Source records Start Marker
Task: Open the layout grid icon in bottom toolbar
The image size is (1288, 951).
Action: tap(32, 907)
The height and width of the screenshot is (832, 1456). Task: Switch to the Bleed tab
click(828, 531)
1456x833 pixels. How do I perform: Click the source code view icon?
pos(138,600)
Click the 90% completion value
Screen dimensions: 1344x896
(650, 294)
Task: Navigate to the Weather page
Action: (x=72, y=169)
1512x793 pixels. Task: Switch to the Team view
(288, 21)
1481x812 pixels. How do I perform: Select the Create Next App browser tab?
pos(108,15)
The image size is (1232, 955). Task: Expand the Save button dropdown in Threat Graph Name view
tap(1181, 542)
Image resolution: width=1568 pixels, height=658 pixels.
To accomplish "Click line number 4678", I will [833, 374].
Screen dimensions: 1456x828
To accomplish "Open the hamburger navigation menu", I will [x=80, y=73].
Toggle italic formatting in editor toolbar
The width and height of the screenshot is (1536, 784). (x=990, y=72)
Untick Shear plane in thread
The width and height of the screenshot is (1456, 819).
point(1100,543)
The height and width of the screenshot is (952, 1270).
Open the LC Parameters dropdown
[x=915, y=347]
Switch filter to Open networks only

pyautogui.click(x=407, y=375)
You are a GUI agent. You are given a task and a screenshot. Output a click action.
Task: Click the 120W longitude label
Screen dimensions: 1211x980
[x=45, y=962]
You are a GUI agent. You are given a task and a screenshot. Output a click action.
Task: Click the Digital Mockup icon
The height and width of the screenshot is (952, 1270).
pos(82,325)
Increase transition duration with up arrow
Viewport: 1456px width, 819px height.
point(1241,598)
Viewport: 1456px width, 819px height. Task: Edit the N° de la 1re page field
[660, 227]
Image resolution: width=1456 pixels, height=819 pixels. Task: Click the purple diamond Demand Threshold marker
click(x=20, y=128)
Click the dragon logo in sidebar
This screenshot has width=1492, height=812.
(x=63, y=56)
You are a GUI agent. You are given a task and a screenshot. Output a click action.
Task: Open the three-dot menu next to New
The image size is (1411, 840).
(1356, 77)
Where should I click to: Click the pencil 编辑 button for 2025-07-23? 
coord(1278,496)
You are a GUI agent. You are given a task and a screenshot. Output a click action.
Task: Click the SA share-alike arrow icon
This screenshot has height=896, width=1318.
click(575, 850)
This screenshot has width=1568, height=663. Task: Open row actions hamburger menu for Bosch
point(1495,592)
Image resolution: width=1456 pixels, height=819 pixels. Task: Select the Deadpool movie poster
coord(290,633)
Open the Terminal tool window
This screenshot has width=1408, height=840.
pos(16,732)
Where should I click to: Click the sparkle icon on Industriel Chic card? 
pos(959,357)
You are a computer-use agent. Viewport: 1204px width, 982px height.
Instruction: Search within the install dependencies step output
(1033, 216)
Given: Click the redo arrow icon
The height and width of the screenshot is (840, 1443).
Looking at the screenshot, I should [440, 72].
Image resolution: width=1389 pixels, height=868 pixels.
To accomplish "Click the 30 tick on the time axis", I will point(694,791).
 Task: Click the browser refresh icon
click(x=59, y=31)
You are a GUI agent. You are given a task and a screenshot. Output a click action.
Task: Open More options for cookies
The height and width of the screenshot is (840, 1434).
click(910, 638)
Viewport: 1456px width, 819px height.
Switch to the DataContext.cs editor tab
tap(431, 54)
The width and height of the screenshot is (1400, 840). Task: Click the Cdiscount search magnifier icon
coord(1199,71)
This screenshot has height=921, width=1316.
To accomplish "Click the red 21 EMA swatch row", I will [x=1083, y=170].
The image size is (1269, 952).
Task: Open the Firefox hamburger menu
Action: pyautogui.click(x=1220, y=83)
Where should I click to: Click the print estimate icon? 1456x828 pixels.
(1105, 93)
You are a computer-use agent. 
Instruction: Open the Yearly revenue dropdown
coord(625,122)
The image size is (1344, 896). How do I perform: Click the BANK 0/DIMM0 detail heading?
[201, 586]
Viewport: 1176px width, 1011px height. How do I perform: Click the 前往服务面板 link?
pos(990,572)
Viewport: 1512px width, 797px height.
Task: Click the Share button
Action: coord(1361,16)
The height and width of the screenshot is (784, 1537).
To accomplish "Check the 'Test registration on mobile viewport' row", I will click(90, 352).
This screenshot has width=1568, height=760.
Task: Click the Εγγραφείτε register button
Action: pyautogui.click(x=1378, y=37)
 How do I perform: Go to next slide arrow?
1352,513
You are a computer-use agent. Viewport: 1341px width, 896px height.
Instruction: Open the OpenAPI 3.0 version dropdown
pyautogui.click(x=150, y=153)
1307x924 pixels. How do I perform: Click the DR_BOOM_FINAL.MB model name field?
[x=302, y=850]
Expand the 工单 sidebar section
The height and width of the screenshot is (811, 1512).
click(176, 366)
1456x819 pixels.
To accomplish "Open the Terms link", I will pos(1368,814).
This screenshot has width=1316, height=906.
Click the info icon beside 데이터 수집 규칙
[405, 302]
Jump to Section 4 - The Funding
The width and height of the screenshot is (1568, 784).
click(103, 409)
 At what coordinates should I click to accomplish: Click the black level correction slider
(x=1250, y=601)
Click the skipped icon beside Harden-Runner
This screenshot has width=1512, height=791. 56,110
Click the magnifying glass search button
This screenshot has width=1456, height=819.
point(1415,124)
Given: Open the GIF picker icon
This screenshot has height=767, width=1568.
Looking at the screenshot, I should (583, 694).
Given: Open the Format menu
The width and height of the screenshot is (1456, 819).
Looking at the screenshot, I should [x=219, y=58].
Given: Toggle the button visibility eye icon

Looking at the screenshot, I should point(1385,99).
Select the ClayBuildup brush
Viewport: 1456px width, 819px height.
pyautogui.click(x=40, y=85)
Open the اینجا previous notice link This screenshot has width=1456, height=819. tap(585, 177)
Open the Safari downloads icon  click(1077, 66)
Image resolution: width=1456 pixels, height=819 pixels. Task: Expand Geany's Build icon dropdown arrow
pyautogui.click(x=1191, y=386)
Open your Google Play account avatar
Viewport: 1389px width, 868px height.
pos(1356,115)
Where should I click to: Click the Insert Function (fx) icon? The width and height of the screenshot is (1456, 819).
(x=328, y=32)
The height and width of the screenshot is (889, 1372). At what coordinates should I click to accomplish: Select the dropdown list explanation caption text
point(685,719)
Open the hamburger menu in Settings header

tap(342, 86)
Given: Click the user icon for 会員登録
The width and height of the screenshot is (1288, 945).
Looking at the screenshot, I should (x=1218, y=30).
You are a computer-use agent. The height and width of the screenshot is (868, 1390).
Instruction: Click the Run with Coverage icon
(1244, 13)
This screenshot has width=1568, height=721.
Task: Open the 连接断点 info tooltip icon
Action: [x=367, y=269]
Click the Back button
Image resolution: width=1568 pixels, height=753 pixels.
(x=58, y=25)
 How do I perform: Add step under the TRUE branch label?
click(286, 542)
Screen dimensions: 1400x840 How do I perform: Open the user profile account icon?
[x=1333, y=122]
Source records End Marker
**Problem to work on**
Every line of the material that holds the word "computer" must be found and copied.

**Result for this task**
You are a computer-use agent. Viewport: 1204px width, 982px height.
You are a computer-use agent. 
You are a computer-use agent. Viewport: 1341px width, 896px height.
You are a computer-use agent. The height and width of the screenshot is (868, 1390).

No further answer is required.